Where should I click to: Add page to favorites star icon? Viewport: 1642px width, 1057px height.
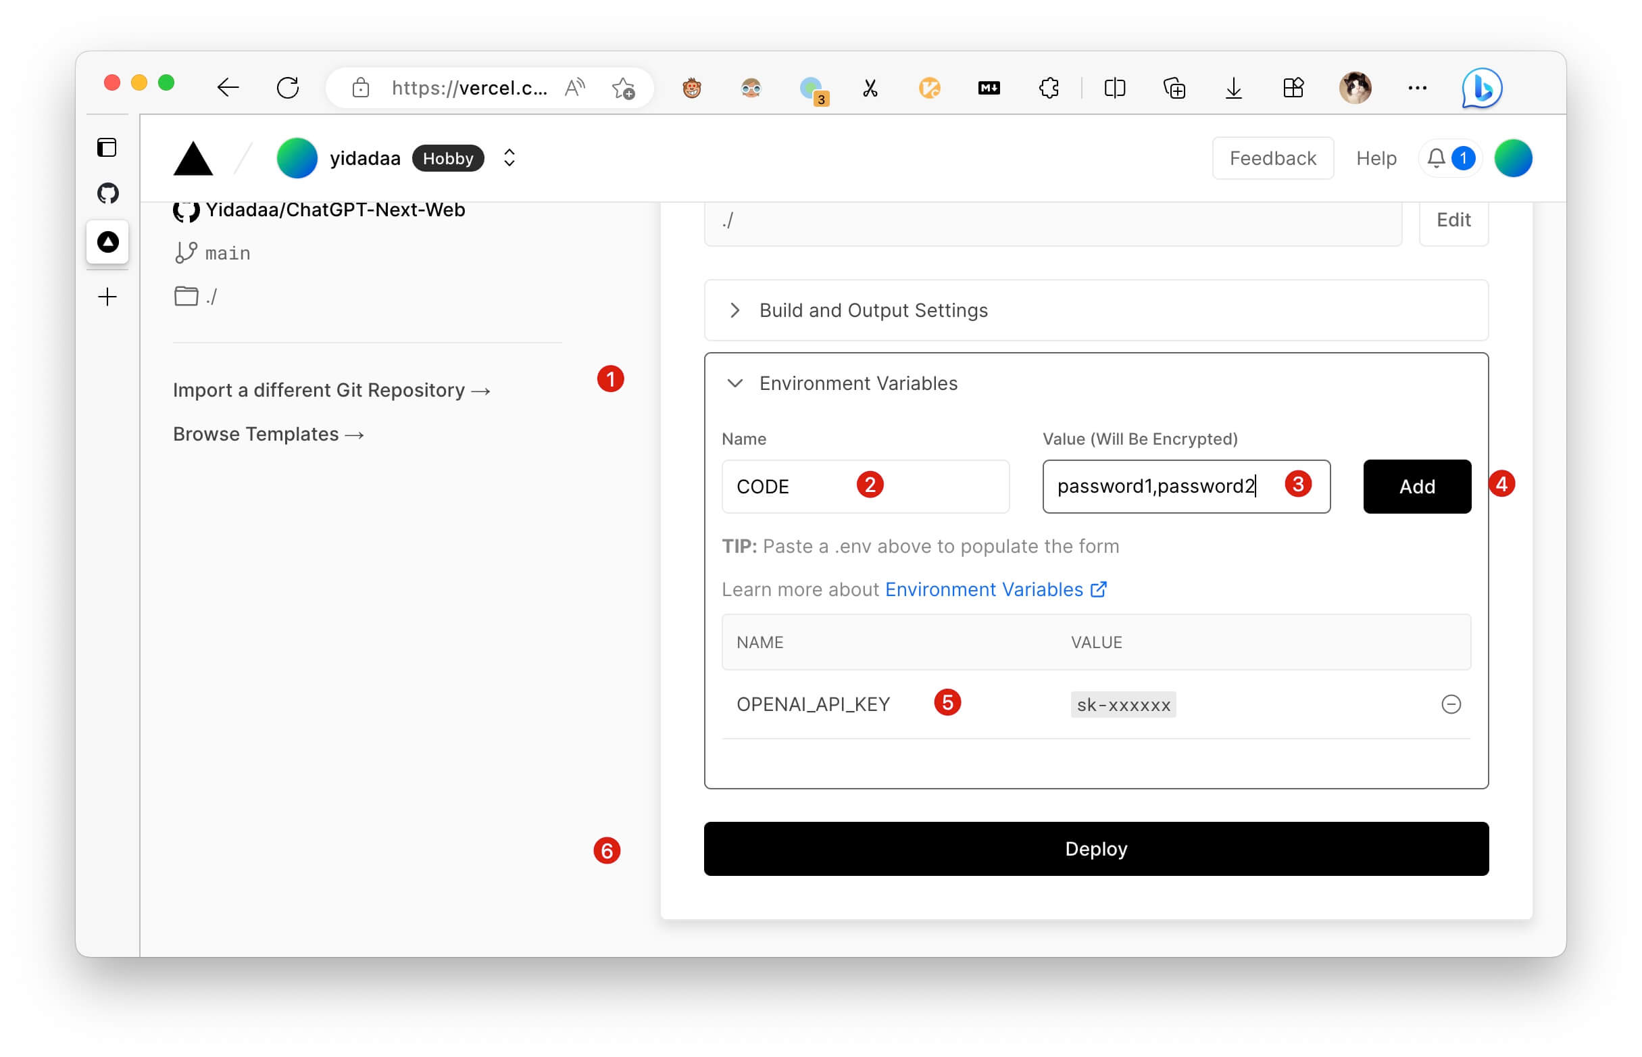click(x=623, y=88)
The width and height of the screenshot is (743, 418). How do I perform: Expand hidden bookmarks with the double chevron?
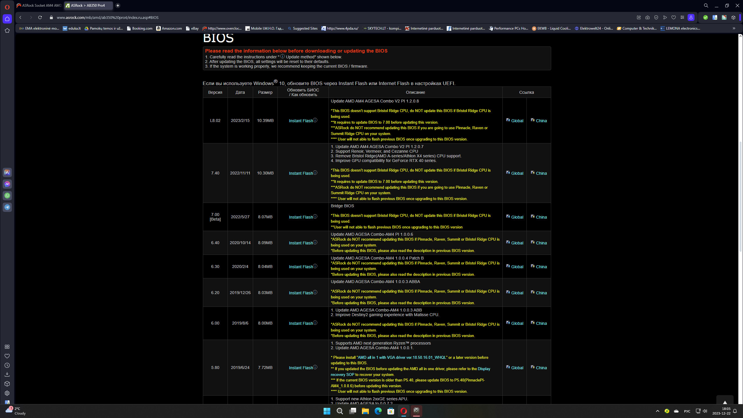734,28
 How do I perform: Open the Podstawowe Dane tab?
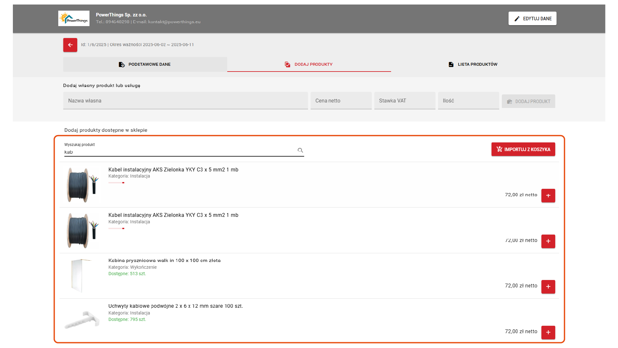tap(145, 64)
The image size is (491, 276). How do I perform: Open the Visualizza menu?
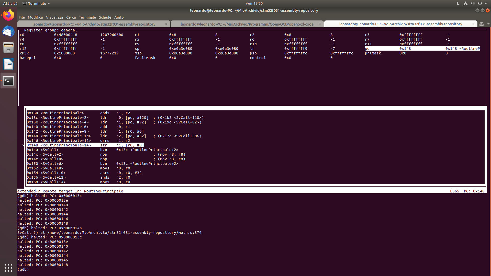[x=54, y=17]
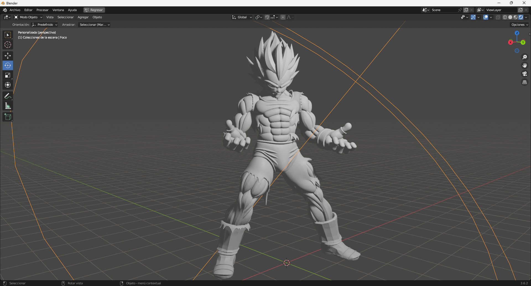Viewport: 531px width, 286px height.
Task: Select the Annotate tool
Action: (x=7, y=96)
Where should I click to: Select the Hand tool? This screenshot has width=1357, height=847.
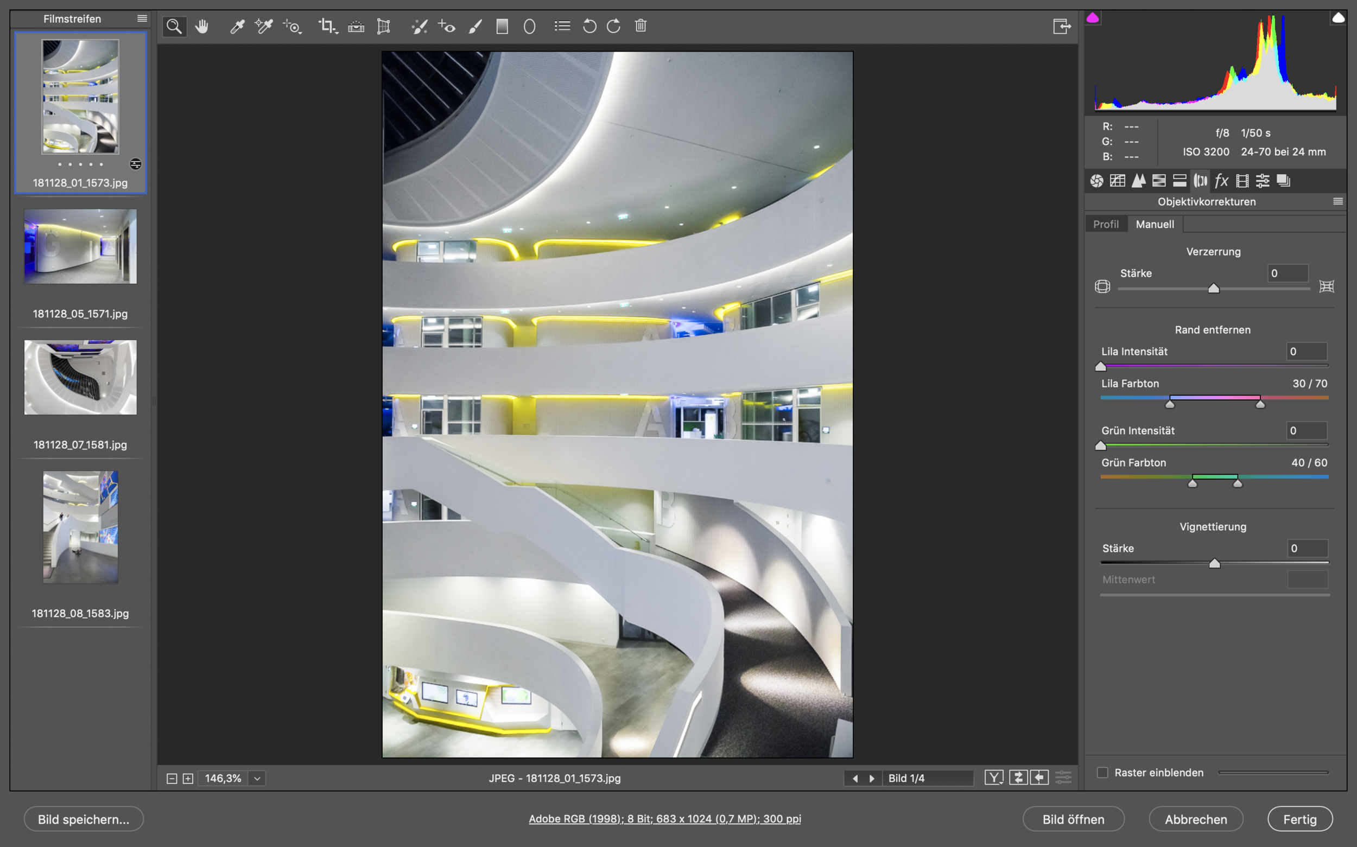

● ● ● ●

▶ **PROBLEM DETAILS**
Only what runs from the line with "How do I perform: Open the Podstawowe" through the last line of the listing above belongs in the answer, set down exactly and free of pictures.

▶ **ANSWER AREA**
 How do I perform: Open the Podstawowe Dane tab?
tap(145, 64)
The image size is (491, 276). How do I perform: Open the Visualizza menu?
[x=54, y=17]
Viewport: 531px width, 286px height.
Task: Select the Annotate tool
Action: (x=7, y=96)
Where should I click to: Select the Hand tool? This screenshot has width=1357, height=847.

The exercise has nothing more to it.